1. The basics of file monitoring
With Checkmk you can monitor files for number, size and age, individually or in groups. This function can be used in many different ways, such as monitoring the success of backup strategies for example: Are any of the backups older than X days? Is one of the backups suspiciously large or small? You can also check company-wide file servers to see if users are misusing them as private storage for movies, or keep an eye on classic swap files or volatile files like containers.
The basic procedure is in accordance with the Checkmk standard: A plug-in/configuration is installed in the agent which brings the desired information on files or file groups into the monitoring. There, corresponding rule sets are used to determine which properties lead to which statuses.
The actual filtering, i.e. determining which data actually ends up in the monitoring, takes place in the agent.
You can use globbing patterns to recursively include files from entire directories, for example, or only certain file types or even individual files.
Using globbing patterns such as /myfiles/*.*
, you may end up with enormously large file lists, even though you may only be interested in particularly old or large files.
Due to this fact, there are currently two agent and associated monitoring rule sets:
The older fileinfo is already built into the agent and filters only by globbing pattern/path, the newer mk_filestats must be installed separately as a plug-in and filters by other properties.
There are other differences between mk_filestats and fileinfo, which we will explain below. The most important difference, however, is that mk_filestats can only monitor Linux hosts, while fileinfo can also monitor Windows hosts. For Linux hosts, you should usually use the more up-to-date mk_filestats.
2. The differences between mk_filestats and fileinfo
If you want to see the rule sets for the two variants side by side for the sake of clarity, simply type size age
in the Setup menu.
The rules for individual files and groups are named (largely) identically, but the mk_filestats rules are explicitly identified as such.
Both variants of service rules are additionally available as enforced services.
Differences between the two variants exist at the agent and service levels. To begin with, here are the basic theoretical differences. You will find specific details later in the instructions for the mk_filestats agent plug-in as well as for the agent’s fileinfo.
In the case of the agent, mk_filestats is distinguished by two options that fileinfo lacks:
Firstly, mk_filestats offers the additional filtering options already mentioned, namely by file size, number and name, the latter in the form regular expressions.
For example, with a /myfiles/*
globbing pattern, you could bring only those files into monitoring that are larger than 1 KB and contain backup
somewhere in the filename.
On the other hand, with mk_filestats, file groups are also specified directly in the plug-in configuration, simply by creating multiple filters, each of which then ends up as its own section in the agent output and which can later be addressed by rules via the section names.
For service monitoring rules, the approaches used by mk_filestats and fileinfo differ more in their details.
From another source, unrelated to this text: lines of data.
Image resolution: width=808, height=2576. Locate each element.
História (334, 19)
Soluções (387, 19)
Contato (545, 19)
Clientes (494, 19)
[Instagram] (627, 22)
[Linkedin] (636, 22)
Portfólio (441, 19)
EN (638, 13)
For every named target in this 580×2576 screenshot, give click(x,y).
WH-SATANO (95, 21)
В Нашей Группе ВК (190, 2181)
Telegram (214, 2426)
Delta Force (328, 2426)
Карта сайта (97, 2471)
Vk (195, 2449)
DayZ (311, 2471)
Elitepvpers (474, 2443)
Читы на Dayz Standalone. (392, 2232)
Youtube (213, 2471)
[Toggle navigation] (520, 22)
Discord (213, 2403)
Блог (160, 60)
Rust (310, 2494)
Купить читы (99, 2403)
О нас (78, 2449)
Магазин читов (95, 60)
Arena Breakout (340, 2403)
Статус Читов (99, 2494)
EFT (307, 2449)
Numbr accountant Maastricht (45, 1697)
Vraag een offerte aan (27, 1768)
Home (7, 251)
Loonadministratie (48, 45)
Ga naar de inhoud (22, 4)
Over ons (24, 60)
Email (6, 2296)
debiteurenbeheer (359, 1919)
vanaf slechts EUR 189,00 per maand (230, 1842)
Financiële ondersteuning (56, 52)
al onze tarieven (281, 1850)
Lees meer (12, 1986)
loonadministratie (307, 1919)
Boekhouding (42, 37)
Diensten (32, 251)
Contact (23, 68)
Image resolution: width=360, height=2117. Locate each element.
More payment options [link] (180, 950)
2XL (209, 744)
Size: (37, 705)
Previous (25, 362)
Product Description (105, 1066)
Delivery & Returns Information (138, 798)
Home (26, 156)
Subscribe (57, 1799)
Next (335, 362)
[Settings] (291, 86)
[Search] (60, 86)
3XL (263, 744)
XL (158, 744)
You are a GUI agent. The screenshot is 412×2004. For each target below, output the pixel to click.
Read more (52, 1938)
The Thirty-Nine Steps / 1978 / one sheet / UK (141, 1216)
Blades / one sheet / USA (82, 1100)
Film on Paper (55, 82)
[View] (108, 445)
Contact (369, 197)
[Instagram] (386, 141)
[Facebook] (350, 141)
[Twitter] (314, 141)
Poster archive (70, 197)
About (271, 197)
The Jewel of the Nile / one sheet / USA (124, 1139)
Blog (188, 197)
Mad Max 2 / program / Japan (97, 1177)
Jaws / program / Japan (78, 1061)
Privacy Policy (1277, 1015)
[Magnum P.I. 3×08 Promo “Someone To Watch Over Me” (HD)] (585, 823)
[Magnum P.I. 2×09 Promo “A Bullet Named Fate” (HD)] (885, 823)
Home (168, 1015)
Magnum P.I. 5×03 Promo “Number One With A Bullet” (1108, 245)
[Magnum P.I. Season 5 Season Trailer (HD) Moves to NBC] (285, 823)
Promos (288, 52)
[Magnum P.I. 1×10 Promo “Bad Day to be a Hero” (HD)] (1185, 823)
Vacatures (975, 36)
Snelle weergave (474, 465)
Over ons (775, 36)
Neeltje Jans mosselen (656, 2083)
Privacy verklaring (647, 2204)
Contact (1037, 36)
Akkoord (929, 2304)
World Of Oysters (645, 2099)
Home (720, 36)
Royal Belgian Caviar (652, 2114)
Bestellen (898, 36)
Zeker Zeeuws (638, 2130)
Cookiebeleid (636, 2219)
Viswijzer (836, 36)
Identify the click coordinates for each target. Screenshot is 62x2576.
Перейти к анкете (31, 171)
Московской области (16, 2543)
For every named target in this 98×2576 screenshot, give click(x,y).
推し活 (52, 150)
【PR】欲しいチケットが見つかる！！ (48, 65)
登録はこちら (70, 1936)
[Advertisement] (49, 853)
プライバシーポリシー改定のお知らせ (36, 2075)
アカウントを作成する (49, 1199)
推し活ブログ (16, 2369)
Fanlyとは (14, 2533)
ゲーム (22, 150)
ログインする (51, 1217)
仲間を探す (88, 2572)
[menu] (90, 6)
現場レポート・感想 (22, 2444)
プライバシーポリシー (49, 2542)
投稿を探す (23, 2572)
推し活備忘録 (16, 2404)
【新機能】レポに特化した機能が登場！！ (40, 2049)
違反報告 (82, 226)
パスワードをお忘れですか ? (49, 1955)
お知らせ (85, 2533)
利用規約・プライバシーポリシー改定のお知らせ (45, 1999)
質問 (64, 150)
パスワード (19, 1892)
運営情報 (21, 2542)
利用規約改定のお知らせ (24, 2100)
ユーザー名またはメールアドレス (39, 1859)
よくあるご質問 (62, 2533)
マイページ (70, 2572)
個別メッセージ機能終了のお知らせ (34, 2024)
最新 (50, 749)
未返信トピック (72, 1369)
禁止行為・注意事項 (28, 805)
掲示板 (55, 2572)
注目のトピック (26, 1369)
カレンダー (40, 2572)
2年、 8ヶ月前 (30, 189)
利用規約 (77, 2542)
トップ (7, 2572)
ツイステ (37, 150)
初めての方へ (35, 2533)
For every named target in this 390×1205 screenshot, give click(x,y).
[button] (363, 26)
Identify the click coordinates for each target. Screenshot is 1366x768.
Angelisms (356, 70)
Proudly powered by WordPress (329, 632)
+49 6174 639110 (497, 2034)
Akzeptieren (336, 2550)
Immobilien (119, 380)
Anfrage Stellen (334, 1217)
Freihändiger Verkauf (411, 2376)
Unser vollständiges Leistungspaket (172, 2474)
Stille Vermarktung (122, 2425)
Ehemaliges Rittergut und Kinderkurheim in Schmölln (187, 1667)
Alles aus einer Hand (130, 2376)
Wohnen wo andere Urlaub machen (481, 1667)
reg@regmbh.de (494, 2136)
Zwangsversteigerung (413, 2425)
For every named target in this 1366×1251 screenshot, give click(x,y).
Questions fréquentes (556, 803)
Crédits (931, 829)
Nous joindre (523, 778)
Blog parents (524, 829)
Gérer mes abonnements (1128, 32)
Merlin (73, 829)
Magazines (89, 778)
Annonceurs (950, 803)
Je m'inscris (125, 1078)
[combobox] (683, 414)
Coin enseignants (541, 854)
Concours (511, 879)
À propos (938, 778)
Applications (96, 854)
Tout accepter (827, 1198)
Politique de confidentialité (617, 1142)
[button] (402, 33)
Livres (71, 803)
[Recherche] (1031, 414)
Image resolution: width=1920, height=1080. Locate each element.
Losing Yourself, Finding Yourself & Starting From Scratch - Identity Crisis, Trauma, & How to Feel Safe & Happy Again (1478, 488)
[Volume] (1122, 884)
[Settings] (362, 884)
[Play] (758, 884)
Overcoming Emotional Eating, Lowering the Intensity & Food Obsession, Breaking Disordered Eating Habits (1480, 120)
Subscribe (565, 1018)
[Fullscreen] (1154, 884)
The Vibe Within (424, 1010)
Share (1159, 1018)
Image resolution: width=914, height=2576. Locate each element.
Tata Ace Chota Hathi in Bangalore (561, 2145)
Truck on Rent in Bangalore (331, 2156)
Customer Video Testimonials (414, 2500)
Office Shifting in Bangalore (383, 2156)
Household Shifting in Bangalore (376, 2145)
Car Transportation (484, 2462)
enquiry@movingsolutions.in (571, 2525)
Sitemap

Both can restrict evaluations to specific time periods, but only fileinfo allows explicit specification of time windows per day directly in the rule. Also exclusively, fileinfo can configure so-called conjunctions for file groups. This associates a set of conditions for each status, so for example: "The status goes to CRIT as soon as the oldest file in the group is exactly 5 hours old and the smallest file is exactly 8 megabytes." In turn, for file groups, mk_filestats provides the option to define outliers: Suppose a file group is supposed to go to CRIT as soon as the group size exceeds 2 gigabytes. However, if the group should not go to CRIT when a certain single file alone exceeds 1 gigabyte (such as a temporary file), you can define this as a special case, overriding the group rule on a case-by-case basis.
An overview of the differences:
Feature | mk_filestats | fileinfo |
---|---|---|
Supported operating systems |
Linux |
Linux and Windows |
Agent |
Agent plug-in |
Included in agent |
Filter |
Filters directly in the agent for globbing patterns and properties |
Filters in the agent only for globbing patterns |
File lists |
Delivers lean file lists |
Delivers sometimes verbose file lists |
File grouping |
Groups directly in the agent |
Groups via a separate monitoring rule set |
Display files |
Show files in service details optionally |
Always show files in service details |
File evaluation |
Can consider outliers in files |
Can consider relationships between files |
In the following chapters you will see the two functions individually in practical examples — the differences and features described should then become clearer.
mk_filestats itself also provides detailed information via the call filestats.py --help
.
3. Monitoring files with mk_filestats (Linux)
The following example shows the procedure for groups of files.
For individual files the procedure is identical, there are simply fewer options.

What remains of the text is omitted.